In S402, the object number integrating unit 212 determines visibility of each voxel from each camera (also referred to as visibility of each voxel in each captured image) using the first silhouette image and the three-dimensional shape of the object estimated in S401, and obtains visibility information. Here, when the target voxel is not occluded by another object and the target voxel is directly image captured from the camera, the target voxel is determined to be visible from the camera or in the captured image. On the other hand, if the target voxel is not within the angle of view of the captured image or is occluded by another object, it is determined that the target voxel is not visible from the camera or in the captured image. Note that a method of determining the visibility is not particularly limited. For example, occlusion by another object may be determined using distance information of each voxel to be an object obtained from the captured image. Since the distance information can also be used to generate a second silhouette image to be described later, the object number integrating unit 212 stores the obtained distance information together with the first silhouette image.

In S403, the object number integrating unit 212 associates the object number assigned to each voxel in each captured image based on the visibility information obtained in S402. More specifically, the object number integrating unit 212 projects the first silhouette image obtained from the captured image onto the three-dimensional shape estimated in S401, and associates the object number of the first silhouette image with the voxel existing in the projection area and determined to have visibility in the captured image. An object number is not associated with a voxel that does not have visibility or a voxel that is not an object. Through this process, the object number assigned in all the captured images or some of the captured images is associated with the voxel to be the surface of the object. Furthermore, the object number is not associated with a voxel of an object that is not a surface or a voxel that is not an object.

Note that, in the process of associating the object number with the voxel based on the projection area of the first silhouette image, the combination of the associated object numbers may differ among the voxels constituting the same object. In addition, depending on a three-dimensional shape generation method or the like, there may be a voxel to which no object number of the captured image is associated although the voxel is the surface of the object. For example, the upper part of FIG. 4B schematically illustrates a state in which object numbers are associated with voxels A to C of a certain object. Object number 1(a-1) in a captured image a, object number 1(b-1) in a captured image b, and an object number 2(c-2) in a captured image c are associated with voxels A, B, and C, respectively. Here, it is assumed that the voxel C is a portion visible only in the captured image c, and only the voxel C is visible in the captured image c. In this case, c-2 cannot be associated with a-1 and b-1. Therefore, as illustrated in the lower part of FIG. 4B, the object number associated with the voxel is supplemented based on the object number associated with the neighboring or adjacent voxel (e.g., the closest voxel). Through this process, the object numbers a-1, b-1, and c-2 obtained from the plurality of captured images are integrated as representing the same object.

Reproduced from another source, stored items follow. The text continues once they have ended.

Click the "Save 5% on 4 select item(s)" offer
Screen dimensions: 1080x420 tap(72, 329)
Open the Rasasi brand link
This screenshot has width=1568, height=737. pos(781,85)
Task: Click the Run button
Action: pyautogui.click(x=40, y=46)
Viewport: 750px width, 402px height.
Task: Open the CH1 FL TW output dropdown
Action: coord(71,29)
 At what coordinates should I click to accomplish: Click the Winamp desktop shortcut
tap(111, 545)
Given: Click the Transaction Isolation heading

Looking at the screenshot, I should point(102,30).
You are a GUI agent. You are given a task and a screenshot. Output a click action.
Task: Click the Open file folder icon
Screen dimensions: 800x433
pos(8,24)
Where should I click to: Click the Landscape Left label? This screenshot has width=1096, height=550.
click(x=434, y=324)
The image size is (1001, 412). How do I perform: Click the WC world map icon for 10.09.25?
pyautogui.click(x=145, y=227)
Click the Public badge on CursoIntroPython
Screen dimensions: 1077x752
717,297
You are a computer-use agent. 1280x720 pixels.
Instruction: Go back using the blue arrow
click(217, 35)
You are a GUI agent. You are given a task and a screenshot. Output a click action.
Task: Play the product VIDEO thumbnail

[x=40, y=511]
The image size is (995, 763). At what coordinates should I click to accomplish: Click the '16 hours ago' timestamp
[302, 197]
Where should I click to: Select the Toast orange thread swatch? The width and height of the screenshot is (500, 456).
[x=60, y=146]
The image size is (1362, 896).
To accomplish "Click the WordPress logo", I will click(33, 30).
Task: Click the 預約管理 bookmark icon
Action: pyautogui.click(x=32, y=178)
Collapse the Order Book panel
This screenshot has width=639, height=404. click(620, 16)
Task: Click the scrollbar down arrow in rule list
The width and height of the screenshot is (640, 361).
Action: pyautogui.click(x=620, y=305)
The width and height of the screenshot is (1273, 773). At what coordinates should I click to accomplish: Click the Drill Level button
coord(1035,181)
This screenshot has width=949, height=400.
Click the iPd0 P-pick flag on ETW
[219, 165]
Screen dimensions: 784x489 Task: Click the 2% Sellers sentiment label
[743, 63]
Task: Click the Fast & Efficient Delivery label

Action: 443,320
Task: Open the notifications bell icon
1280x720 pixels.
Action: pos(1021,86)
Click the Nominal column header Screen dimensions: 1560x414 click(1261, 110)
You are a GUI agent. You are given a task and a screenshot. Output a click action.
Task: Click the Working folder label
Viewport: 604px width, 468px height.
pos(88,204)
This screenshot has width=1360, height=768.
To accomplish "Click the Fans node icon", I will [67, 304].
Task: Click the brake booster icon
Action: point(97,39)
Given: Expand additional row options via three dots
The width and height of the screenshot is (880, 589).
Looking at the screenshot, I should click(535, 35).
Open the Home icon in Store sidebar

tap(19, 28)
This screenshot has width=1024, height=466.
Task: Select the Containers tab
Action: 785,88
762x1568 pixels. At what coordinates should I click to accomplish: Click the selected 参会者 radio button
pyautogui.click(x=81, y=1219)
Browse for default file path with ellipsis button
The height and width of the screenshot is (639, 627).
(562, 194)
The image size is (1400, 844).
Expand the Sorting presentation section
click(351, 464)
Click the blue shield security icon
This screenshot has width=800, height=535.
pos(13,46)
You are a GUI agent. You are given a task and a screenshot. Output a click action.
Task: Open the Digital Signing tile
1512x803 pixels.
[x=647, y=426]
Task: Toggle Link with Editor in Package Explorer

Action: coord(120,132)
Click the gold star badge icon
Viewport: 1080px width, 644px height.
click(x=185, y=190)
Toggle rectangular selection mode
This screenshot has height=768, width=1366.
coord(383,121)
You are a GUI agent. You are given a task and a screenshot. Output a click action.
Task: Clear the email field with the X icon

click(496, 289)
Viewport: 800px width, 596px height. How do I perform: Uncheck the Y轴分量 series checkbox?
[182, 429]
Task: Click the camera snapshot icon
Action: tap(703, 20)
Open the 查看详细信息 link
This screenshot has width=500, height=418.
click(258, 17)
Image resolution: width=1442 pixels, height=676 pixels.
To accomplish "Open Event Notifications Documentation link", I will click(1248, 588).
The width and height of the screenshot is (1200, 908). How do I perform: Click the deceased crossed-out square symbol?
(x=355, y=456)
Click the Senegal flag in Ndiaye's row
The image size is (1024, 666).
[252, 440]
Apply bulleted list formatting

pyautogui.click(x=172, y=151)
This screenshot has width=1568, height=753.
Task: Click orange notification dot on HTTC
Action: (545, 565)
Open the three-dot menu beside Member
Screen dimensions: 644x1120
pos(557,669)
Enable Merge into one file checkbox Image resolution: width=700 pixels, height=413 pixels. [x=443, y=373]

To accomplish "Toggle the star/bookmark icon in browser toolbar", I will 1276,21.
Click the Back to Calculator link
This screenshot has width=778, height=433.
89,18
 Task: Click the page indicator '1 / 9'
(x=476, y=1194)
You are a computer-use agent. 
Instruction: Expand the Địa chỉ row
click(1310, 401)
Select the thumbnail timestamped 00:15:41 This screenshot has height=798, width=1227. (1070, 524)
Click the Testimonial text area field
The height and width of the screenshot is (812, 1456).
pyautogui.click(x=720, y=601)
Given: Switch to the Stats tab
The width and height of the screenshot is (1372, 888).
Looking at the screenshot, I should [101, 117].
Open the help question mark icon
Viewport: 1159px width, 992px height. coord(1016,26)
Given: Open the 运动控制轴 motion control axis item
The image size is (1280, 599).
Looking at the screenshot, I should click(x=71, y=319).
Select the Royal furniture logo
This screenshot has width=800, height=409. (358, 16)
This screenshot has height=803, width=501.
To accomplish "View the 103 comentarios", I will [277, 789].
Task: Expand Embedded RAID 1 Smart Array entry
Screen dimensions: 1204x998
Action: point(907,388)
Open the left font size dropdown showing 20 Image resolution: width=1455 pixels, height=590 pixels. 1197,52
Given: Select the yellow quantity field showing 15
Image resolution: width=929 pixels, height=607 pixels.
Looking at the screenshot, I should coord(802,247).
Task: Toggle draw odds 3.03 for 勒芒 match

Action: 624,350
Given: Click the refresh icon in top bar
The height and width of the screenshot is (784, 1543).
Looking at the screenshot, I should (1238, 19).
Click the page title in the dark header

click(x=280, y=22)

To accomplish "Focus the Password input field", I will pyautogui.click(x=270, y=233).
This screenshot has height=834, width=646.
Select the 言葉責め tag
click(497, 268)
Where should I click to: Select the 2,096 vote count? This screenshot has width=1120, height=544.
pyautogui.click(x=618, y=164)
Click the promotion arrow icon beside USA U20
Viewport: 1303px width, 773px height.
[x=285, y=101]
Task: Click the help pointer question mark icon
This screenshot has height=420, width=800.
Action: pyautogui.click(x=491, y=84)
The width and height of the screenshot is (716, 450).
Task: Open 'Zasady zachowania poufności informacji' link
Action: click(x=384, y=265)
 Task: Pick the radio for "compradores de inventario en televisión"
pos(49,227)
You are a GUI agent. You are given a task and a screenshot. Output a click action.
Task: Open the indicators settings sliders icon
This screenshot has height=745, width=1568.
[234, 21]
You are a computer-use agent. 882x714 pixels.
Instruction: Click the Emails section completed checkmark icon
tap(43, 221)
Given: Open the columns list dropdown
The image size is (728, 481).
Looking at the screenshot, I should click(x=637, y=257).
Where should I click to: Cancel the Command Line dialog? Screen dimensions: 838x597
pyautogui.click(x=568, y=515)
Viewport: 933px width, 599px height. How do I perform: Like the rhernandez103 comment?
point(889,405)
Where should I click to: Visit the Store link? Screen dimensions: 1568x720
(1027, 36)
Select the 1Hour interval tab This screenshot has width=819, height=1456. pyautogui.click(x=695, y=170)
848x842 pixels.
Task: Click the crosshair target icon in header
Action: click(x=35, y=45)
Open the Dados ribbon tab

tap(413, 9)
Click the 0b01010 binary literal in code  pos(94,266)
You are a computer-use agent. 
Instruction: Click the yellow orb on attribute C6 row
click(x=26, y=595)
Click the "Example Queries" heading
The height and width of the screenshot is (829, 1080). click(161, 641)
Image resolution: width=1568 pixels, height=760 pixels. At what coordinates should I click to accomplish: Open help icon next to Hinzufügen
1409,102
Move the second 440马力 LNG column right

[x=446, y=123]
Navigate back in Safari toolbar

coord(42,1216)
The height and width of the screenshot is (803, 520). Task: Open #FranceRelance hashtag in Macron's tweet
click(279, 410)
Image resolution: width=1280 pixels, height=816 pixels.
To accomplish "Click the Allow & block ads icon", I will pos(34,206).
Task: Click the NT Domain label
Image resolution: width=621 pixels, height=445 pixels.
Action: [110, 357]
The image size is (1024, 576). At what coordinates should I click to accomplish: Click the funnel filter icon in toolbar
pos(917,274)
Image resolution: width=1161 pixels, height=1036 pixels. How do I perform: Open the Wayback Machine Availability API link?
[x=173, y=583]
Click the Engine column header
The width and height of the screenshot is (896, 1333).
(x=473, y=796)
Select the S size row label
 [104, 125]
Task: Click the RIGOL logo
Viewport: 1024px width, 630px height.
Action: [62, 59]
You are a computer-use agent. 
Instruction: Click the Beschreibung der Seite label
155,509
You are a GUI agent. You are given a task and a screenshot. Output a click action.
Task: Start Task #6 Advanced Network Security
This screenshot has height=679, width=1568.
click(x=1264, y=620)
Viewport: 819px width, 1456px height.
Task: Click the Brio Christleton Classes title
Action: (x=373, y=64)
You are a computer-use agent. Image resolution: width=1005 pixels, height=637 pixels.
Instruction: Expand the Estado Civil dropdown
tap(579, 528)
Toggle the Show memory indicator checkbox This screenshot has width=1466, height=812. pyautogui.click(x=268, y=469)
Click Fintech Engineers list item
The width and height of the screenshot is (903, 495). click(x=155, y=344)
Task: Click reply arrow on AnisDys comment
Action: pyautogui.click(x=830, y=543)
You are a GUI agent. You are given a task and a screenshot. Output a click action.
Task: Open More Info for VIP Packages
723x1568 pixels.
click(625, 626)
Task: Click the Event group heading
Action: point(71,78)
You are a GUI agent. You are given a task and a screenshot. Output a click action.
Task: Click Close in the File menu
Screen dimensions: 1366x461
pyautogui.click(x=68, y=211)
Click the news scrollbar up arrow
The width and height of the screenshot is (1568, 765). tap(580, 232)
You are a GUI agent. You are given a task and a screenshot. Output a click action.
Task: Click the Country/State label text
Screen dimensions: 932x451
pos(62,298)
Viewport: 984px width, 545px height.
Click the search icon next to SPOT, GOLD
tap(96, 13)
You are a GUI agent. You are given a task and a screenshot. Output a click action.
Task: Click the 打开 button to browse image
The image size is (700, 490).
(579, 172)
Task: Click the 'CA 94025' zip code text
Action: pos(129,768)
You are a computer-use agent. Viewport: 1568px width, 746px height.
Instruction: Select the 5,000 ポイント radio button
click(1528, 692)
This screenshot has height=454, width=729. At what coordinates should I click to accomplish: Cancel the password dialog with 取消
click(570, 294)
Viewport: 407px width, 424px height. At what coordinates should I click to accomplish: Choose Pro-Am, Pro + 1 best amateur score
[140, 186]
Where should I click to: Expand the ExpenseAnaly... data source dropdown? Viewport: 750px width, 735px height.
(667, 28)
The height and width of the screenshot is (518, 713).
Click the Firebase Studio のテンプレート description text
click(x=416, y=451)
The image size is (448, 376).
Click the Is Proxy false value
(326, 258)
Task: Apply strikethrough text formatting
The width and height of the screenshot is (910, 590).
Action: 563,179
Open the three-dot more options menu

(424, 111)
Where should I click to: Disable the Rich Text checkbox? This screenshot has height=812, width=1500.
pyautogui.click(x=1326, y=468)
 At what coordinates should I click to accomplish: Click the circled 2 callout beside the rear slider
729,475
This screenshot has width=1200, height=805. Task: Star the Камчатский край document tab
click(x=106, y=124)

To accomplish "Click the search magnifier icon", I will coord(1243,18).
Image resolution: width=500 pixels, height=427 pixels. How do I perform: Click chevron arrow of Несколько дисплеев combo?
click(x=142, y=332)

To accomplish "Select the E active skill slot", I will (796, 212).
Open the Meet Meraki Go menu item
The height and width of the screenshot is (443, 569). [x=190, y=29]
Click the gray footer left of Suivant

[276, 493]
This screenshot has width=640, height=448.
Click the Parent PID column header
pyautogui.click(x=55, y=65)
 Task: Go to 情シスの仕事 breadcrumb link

In S404, the object number integrating unit 212 associates the object numbers, assuming that the object numbers assigned to one voxel represent the same object. This determination is performed on all the voxels, and object numbers are associated for each object to obtain associating information representing a set of object numbers associated for each object. For example, in the case illustrated in the lower part of FIG. 4B, a-1, b-1, and c-2 are associated as object numbers representing the same object, and associating information representing a set of object numbers of a-1, b-1, and c-2 is obtained. Thus, for example, when an object corresponding to a-1 is selected, three first silhouette images corresponding to a-1, b-1, and c-2 are specified. Note that voxels having different combinations of object numbers may appear in voxels of the same object due to, for example, another object being adjacent. For example, a-2, b-1, and c-2 may exist in addition to the combination illustrated in FIG. 4B. However, in general, the number of voxels to which a correct combination of object numbers is assigned to one object is larger than the number of voxels to which an incorrect combination is assigned. Therefore, the object numbers can be correctly integrated by integrating the combinations of the object numbers assigned to the voxels using the majority decision. Through the above process, it is possible to know the object number of the object represented by the object number in a certain captured image in another captured image.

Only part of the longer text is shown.